As a freelance illustrator, indecision regarding the subject of an artwork was rarely an issue because I’d grown accustomed to working on assignment where the parameters of a project were usually stated upfront by my client. Instinctively, I felt that I might not always be doing assignment work, but couldn’t know why. Perhaps health issues or other unforeseen events would determine that. It wasn’t until after the US economy tanked in 2008 that I was compelled to begin the next phase of my career.

At that time, I’d been working on a long-term dream; a unique personal book project called Between Heaven & Earth: An Illuminated Torah Commentary. Following its well-received publication by Pomegranate in 2009, I was invited to offer many presentations and book signings. At these events, I was surprised to find enthusiastic demand for more of such projects (Books of Psalms, Prophets or a Passover haggadah, etc.), but I was also haunted by the frequent question: “So what will you do next?”

» **GIVEN PROBLEM 1**: Retype the part of the illustration career passage that opens with the words containing "As a freelance" and closes with "of my career.".

» **DATA FOR THIS EXERCISE**:
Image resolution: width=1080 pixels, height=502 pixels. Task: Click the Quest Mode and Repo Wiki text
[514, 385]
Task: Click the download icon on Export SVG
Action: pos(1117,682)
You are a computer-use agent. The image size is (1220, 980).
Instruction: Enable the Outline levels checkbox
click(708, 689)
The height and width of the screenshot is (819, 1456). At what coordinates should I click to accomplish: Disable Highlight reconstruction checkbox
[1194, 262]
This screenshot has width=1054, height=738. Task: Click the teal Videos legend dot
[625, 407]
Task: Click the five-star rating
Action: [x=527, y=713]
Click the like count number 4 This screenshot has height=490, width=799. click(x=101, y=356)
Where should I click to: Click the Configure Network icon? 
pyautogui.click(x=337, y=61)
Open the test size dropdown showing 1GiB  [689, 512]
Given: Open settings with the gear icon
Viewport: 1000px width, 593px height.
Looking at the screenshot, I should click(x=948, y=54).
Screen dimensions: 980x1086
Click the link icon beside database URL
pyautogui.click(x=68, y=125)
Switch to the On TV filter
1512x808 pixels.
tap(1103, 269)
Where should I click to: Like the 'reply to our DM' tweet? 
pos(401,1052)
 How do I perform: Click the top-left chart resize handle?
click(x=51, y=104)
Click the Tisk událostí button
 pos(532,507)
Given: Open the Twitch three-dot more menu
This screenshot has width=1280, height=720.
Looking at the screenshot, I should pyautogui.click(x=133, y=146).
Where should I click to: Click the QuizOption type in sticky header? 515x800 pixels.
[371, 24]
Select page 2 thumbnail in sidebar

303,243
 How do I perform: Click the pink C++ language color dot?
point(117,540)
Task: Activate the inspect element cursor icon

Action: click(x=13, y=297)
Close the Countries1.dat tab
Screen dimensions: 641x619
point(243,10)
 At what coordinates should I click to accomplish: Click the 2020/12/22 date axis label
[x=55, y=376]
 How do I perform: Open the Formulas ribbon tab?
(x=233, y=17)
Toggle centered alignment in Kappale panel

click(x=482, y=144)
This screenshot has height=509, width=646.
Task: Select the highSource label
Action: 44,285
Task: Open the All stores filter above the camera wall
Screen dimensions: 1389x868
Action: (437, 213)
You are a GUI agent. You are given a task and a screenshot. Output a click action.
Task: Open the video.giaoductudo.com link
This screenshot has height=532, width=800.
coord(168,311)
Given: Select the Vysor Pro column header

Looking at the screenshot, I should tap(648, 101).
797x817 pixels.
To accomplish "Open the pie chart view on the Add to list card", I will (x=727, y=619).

» **GIVEN PROBLEM 2**: Please give the entries again from the line containing "797x817 pixels." through the end of the entries, with "pie chart" renamed to "bar chart" and nothing else changed.

» **WORKED ANSWER 1**:
As a freelance illustrator, indecision regarding the subject of an artwork was rarely an issue because I’d grown accustomed to working on assignment where the parameters of a project were usually stated upfront by my client. Instinctively, I felt that I might not always be doing assignment work, but couldn’t know why. Perhaps health issues or other unforeseen events would determine that. It wasn’t until after the US economy tanked in 2008 that I was compelled to begin the next phase of my career.

» **WORKED ANSWER 2**:
797x817 pixels.
To accomplish "Open the bar chart view on the Add to list card", I will (x=727, y=619).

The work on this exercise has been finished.